Les semences sont la source de l’agriculture biologique, et un élément incontournable de la biodiversité. Et s’il est question de protéger cette fameuse biodiversité, il est alors impératif de maintenir une multiplicité d’espèces végétales à la portée de tous les paysans, tant dans la pratique que dans le commerce des semences. Biocoop, réseau de magasins bio en France dénonce une réalité des semences bio qui est toute autre : « les pratiques du commerce des semences ne sont pas favorables à la préservation de l’agro biodiversité ».
Au sens large, la semence est l’organe de la plante qu’on a choisi d’utiliser pour la multiplier (graine, bouture, tubercule, plant et rhizome). Il y a une dizaine d’années, elle était collectée, triée, maintenue, sélectionnée, échangée et multipliée par ceux qui les produisaient dans leurs champs rappelle Biocoop, reprenant les propos du Réseau semences Paysannes.
Et de rappeler que pour avoir le droit de vendre et d’échanger ses propres semences, un agriculteur est obligé de les inscrire sur un catalogue officiel, régi par des règles astreignantes et un coût d’inscription onéreux : « aujourd’hui les coûts d’inscription d’une espèce au Catalogue Officiel des espèces et des variétés cultivées s’élèvent, pour les grandes cultures, à 15 000 euros. Certains agriculteurs sont alors parfois contraints à l’illégalité ».
Pour le Réseau Semences Paysannes, « alors qu’une toile réglementaire d’une complexité inouïe se tisse autour des semences menaçant le droit fondamental de multiplier, ressemer et échanger le grain récolté, les résistances pour changer la réglementation sur la commercialisation des semences s’organisent ».
« Il y a un vide juridique autour des semences paysannes qui amène certains agriculteurs à se protéger autrement et à trouver des solutions alternatives »explique Valérie Chable, chercheuse à l’INRA Rennes.
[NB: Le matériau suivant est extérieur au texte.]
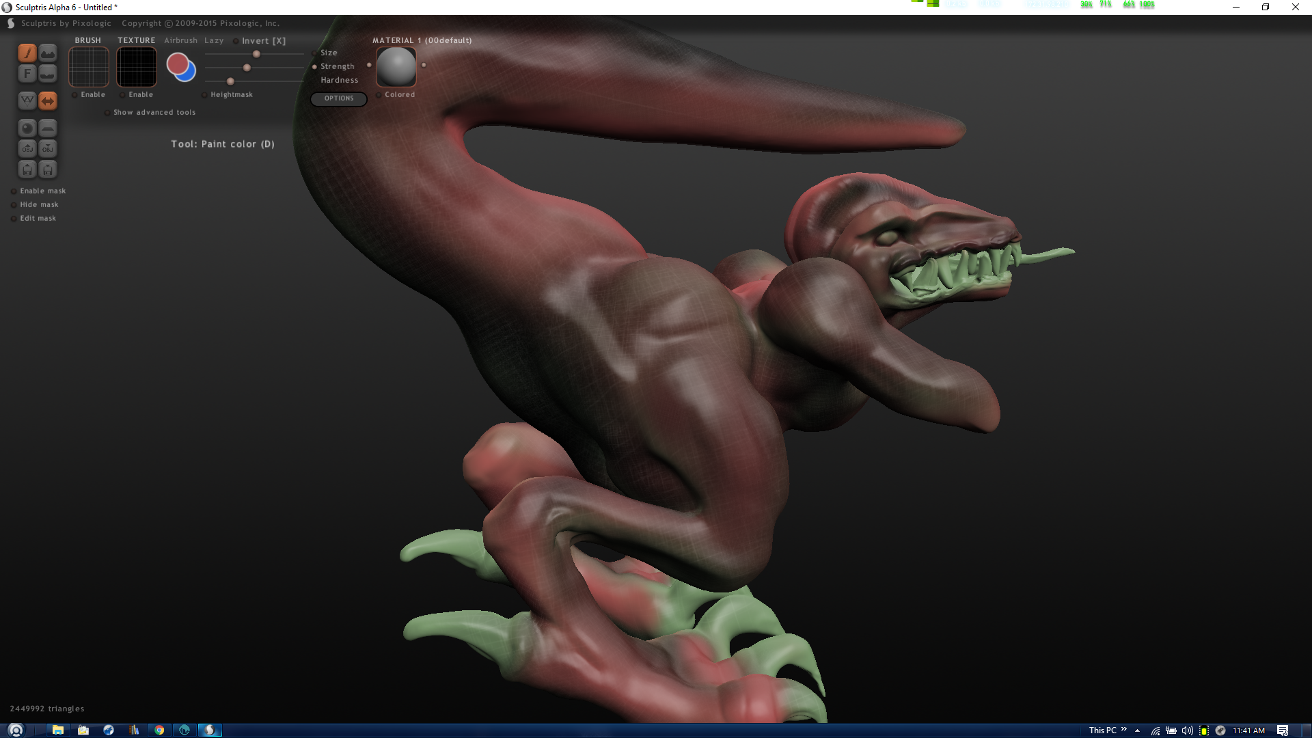Click the F fill tool icon
Viewport: 1312px width, 738px height.
27,73
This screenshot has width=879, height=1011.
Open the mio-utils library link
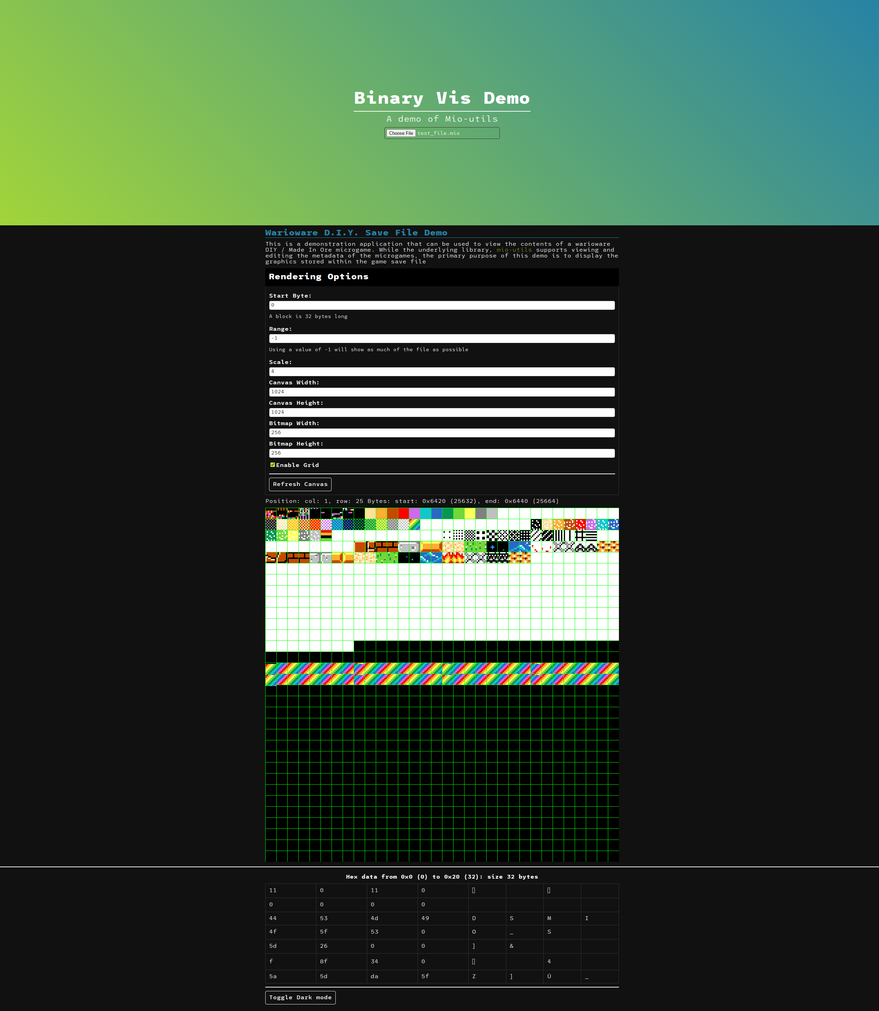pyautogui.click(x=514, y=250)
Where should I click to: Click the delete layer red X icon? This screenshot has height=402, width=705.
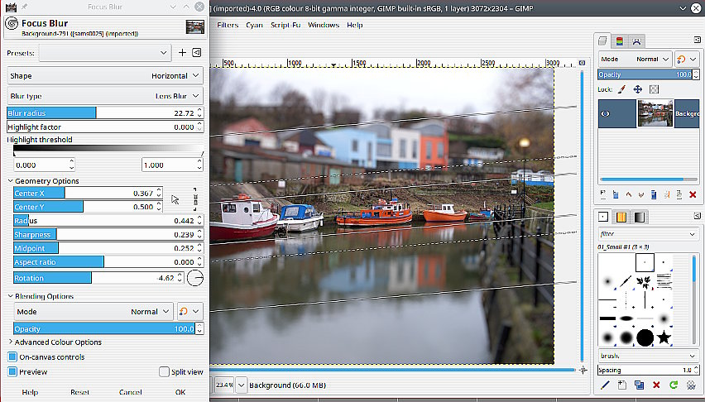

C’est le cas de l’association de producteurs Kaol Kozh (Bretagne) dont les semences sont la copropriété de tous ses adhérents. « En nous appuyant sur nos statuts, nous pouvons, entre adhérents, échanger, partager nos semences qui sont elles mêmes, produites et sélectionnées par une autre partie de nos adhérents ! » commente René Léa, président de l’association Kaol Kozh (vieux chou en breton et bien commun en russe).
Pour Biocoop, le marché des semences paysannes est majoritairement dominé par de grands semenciers industriels qui choisissent de mettre sur le marché les semences qu’ils jugent les plus rentables. En résulterait une érosion massive de la diversité agricole – plus particulièrement en agriculture biologique – et un non-respect de la saisonnalité des produits. Le réseau de magasins alerte sur la disparition de nombreuses variétés anciennes comme les choux de Lorient ou encore les haricots coco de Pont l’Abbé alors qu’à l’inverse, quelques espèces de tomates ou de fraises sont proposées en toutes saisons !
Selon Vincent Lestani, Directeur de la CABSO (Coopérative des agriculteurs biologistes du Sud Ouest), « Chaque région a sa spécificité et les paysans adaptent leurs cultures à leurs terroirs. Ces richesses du patrimoine agricole sont désormais oubliées des gros semenciers. De plus, il existe très peu de semences bio : elles ne sont pas jugées suffisamment rentables par les industriels donc très peu exploitées ».